Não distante dali os romanos cunhavam a expressão personalidade àqueles indivíduos com status libertatis, status civitatis e o status familiae, conforme ensina Rabindranath Aleixo Capelo Souza[3].
Assim, um cidadão romano que não estivesse inserido nestas categorias não acessava os direitos de personalidade[4]. A tutela dos direitos à personalidade era realizada através da actio injuriarum, conforme lição de Gustavo Tepedino[5] e Daisy Gogliano[6]:
No mundo antigo havia valorização do patrimônio e a defesa da pátria. Em suma, o direito à personalidade não era inato; prescindia outorga pela observância dos deveres ou condições sociais prescritas pelos “senhores” do mundo antigo.
1.2 A idade média
Na idade média os direitos da personalidade começaram a ganhar terreno a partir do século XI pelo trabalho da escola dos glosadores de Bolonha e também pela adoção do Corpus Iuris Civilis por Dom João I além de esforços de Boécio e Santo Tomás de Aquino.
A transformação do pensamento surgiu com o enfraquecimento do feudalismo nos séculos XVI e XVII que permitiu a criação do direito europeu continental e também adoção de ideais humanistas, embora a tutela do direito fosse entregue a actio injuriarum.

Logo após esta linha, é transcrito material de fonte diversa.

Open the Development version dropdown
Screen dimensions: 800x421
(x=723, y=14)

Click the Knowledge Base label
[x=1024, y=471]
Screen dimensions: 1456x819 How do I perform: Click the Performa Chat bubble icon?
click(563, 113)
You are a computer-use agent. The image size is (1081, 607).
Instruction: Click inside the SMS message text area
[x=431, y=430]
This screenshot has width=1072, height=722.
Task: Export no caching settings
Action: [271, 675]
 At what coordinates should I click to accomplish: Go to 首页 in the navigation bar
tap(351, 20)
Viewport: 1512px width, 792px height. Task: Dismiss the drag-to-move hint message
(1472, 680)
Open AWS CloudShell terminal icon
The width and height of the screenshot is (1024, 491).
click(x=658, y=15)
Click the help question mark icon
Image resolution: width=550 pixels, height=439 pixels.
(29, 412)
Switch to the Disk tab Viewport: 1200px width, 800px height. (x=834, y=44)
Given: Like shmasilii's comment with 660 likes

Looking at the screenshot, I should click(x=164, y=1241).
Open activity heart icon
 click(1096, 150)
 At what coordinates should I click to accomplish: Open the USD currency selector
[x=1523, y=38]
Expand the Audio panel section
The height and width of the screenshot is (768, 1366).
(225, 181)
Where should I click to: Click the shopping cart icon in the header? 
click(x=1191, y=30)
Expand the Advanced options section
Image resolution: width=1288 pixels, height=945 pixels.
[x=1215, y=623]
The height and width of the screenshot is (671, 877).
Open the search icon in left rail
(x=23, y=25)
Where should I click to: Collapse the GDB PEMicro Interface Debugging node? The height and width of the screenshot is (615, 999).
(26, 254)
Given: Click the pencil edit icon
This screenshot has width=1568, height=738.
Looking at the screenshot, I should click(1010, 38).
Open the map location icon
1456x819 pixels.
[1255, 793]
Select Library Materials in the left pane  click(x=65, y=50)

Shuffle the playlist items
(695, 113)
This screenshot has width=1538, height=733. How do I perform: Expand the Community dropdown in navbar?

O Professor Carlos Alberto Bittar assim esclarece:
“No século XIII, a Magna Carta da Inglaterra, no âmbito público continha o reconhecimento de direitos próprios do ente humano em face dos detentores do poder. A construção da teoria dos direitos da personalidade humana deve-se principalmente: a) ao cristianismo, em que se assentou a ideia da dignidade do homem; b) a Escola de direito natural, que firmou a noção de direitos naturais ou inatos do homem, correspondentes à natureza humana, a ela unidos indissoluvelmente e preexistentes ao reconhecimento do Estado; e c) aos filósofos e pensadores do iluminismo, em que se passou a valorizar a o indivíduo perante o Estado[7].”
O desenvolvimento do antropocentrismo também valorizou a condição de homem frente ao ideal patrimonialista da época[8].
É neste cenário que, de forma incipiente, surgem os conceitos sobre o direito ao próprio corpo e entendimentos superficiais sobre a dignidade humana.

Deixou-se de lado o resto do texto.